По ходу рассказа сельского айна, внимание приунывшего было господина Бошана полностью сосредоточилось на повествователе и его словах. Мысли о еде улетучились, и включились профессиональные навыки. Грешен, грешен, его преподобие. В чревоугодии своем упустил что-то важное и теперь пытается нащупать эту нить, прислушаться к собственной интуиции и понять, что же из пространного монолога этого фанатика Кампуа резонировало с его собственными сомнениями? И снова вы ярлыки вешаете, ваше преподобие! Раздражение от несостоявшейся трапезы, не иначе. Надо что-то с этим делать! Кивком головы попросив собеседника не прерываться, господин Бошан встал за стоявшим на маленькой плитке кофейником. Разлив напиток себе и гостю, перебрался в любимое кресло у камина, пригласив так же жестом проследовать за ним. Устроившись в большем комфорте, нежели на жестком стуле над тарелкой остывшего обеда, его преподобие почувствовал прилив сил и сбросив остатки раздражения, сосредоточился на своем госте.
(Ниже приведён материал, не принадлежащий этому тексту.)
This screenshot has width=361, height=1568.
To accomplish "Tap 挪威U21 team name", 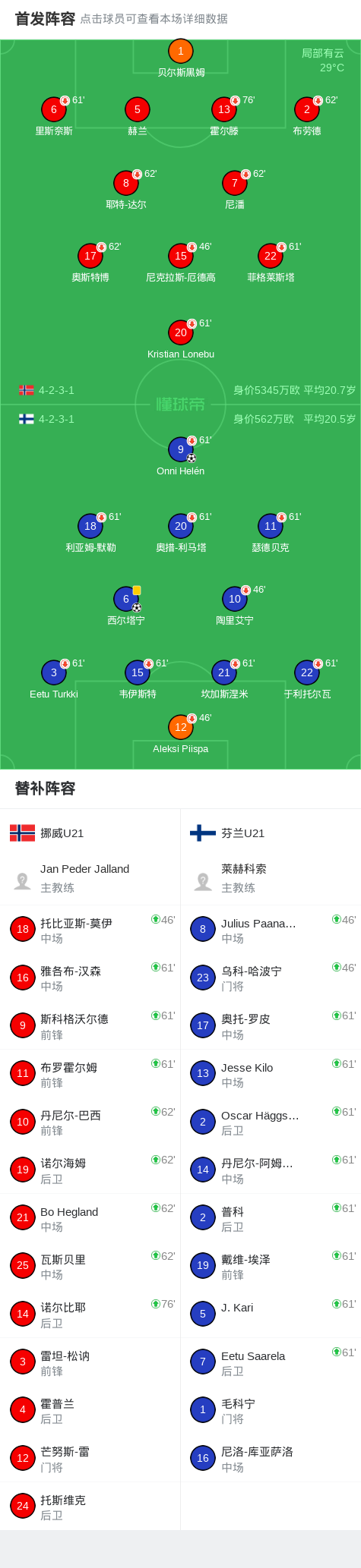I will coord(62,833).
Дав волю воображению, мессир Кампуа расписывал, как хорошо они заживут в Чимене работая плечо к плечу на благо прихода, и господин Бошан его не останавливал, вовремя кивал и сохранял участливое лицо, а сам же прикидывал вероятность того, что это чудовище из Пиньи и заморыш, которого он подобрал одним дождливым осенним днем на проселочной дороге в пустоши - одно лицо.

Северяне в основной массе своей белобрысые или русоголовые достаточно блеклые люди, хотя попадаются и чайные розы, и нежные бутоны... Мессир Бошан в молодости своей был тем еще коллекционером подобных цветочков, но с принятием сана поумерил свой пыл, лишь глубоко внутри себя оставшись тонким ценителем прекрасного.